What Men Want
I’m not sure if you’d dub “What Men Want” a sequel, a remake or a reboot of “What Women Want” from nearly 20 years ago. Let’s call it a spiritual inheritor.
It’s about a successful, not-particularly-nice person who gets conked on the head and finds themselves able to hear the thoughts of the opposite sex, which leads to lots of zany hijinks but also helps them become a better person.
The first film was a huge hit but wasn’t well-liked by critics, and I suspect this one won’t be, either. But it’s got heart, laughs and more than a little sass.
Taraji P. Henson plays Ali, a hard-charging sports agent at the powerhouse Atlanta firm of SWM. Anticipating being named partner, she leases a Porsche to flaunt her success. (Like anyone who’s spent time in The ATL, I chuckled at the scene showing her driving downtown at rush hour with absolutely zero traffic. Talk about Hollywood fantasies!)
But she doesn’t get the gig, as she’s again passed over in favor of some lunkhead young dude. It’s a boys’ club, and they’ll let her play but not take home the trophy.
“You do great in your lane, so why don’t you stay in your lane?” her smarmy boss (Brian Bosworth) says.
As she’s raging against the injustices of her environment, we also learn that Ali is not a very well-rounded person. She treats her assistant, adorable gay dweeb Brandon (Josh Brener), like dirt. When she seduces a gorgeous bartender named Will (Aldis Hodge), we even learn that she’s pretty lousy in bed.
Redemption lies in the person of Jamal Barry (Shane Paul McGhie), who will soon be the #1 NBA pick for the hometown Hawks. Land Jamal, Ali’s boss offers, and she’ll get her prize. But that also means negotiating around Jamal’s unbalanced control-freak father, Joe “Dolla” Barry, played by Tracy Morgan in a portrayal that is totally not a sendup of LaVar Ball.

◆ **EXERCISES**:
[1] Please copy the stretch of the movie review from "Taraji P. Henson" through "(Brian Bosworth) says.".
[2] Answer these questions using the movie review:
(a) What car does Ali lease?
(b) Who plays Ali's boss?
(c) Which team is expected to take Jamal Barry as the #1 NBA pick?

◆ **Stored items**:

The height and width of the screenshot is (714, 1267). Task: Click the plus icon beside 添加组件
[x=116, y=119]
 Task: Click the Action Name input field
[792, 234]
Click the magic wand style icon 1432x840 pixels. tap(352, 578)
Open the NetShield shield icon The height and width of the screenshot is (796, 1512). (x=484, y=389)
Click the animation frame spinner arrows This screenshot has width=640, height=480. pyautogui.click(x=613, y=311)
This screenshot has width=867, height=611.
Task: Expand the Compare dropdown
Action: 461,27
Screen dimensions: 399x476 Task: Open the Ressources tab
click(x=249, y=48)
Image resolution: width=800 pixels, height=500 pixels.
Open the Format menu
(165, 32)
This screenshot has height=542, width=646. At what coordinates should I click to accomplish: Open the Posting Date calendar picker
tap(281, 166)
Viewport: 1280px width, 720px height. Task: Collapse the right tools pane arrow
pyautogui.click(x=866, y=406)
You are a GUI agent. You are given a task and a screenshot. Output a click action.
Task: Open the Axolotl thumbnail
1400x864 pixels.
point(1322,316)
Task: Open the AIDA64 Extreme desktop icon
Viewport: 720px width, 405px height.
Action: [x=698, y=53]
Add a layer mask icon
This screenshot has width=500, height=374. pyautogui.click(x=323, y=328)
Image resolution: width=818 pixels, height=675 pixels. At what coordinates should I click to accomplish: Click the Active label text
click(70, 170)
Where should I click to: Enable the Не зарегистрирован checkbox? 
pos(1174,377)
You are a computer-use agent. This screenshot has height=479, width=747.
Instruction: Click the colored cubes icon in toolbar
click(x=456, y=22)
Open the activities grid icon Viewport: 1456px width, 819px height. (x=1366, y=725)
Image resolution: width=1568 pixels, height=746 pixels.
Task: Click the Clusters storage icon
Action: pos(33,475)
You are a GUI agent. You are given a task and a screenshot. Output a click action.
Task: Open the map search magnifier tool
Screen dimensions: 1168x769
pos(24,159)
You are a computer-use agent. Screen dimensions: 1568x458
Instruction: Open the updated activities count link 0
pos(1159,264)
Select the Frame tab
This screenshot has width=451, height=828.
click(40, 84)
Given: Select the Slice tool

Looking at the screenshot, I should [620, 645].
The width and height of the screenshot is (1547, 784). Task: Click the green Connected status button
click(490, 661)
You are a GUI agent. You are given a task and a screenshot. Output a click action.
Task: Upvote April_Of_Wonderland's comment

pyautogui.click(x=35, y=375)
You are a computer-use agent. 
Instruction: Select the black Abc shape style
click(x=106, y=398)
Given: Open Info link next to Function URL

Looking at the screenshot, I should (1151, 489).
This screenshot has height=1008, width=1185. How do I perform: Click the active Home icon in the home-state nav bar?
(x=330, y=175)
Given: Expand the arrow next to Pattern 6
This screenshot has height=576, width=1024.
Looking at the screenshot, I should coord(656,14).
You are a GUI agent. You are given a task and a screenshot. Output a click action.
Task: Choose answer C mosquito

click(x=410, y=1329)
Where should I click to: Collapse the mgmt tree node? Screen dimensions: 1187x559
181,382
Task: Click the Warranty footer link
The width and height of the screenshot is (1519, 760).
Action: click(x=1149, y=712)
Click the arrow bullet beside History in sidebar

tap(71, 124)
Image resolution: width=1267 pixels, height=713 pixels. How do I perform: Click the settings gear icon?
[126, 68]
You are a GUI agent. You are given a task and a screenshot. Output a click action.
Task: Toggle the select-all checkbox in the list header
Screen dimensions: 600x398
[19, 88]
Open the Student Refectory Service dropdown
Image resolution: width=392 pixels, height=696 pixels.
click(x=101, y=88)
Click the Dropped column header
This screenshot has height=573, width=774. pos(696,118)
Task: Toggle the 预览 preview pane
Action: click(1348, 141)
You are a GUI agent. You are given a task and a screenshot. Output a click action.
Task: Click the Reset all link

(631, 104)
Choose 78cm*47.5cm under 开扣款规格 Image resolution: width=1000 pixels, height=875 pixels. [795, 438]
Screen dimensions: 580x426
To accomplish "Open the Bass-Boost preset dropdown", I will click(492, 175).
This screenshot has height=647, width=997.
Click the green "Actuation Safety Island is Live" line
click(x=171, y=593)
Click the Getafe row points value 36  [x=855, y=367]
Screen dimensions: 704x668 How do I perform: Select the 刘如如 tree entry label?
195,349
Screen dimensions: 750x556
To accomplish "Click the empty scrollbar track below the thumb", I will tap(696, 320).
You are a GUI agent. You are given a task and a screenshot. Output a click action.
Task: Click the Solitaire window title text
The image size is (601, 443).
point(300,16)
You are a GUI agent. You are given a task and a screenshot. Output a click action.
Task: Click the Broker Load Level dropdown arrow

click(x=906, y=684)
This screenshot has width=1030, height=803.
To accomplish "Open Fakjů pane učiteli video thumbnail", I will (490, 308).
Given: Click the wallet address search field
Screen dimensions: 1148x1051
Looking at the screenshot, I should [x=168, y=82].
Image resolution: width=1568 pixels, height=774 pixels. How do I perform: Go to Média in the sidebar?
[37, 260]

◆ **SOLUTIONS PER TASK**:
[1]
Taraji P. Henson plays Ali, a hard-charging sports agent at the powerhouse Atlanta firm of SWM. Anticipating being named partner, she leases a Porsche to flaunt her success. (Like anyone who’s spent time in The ATL, I chuckled at the scene showing her driving downtown at rush hour with absolutely zero traffic. Talk about Hollywood fantasies!)
But she doesn’t get the gig, as she’s again passed over in favor of some lunkhead young dude. It’s a boys’ club, and they’ll let her play but not take home the trophy.
“You do great in your lane, so why don’t you stay in your lane?” her smarmy boss (Brian Bosworth) says.

[2]
(a) A Porsche
(b) Brian Bosworth
(c) The Hawks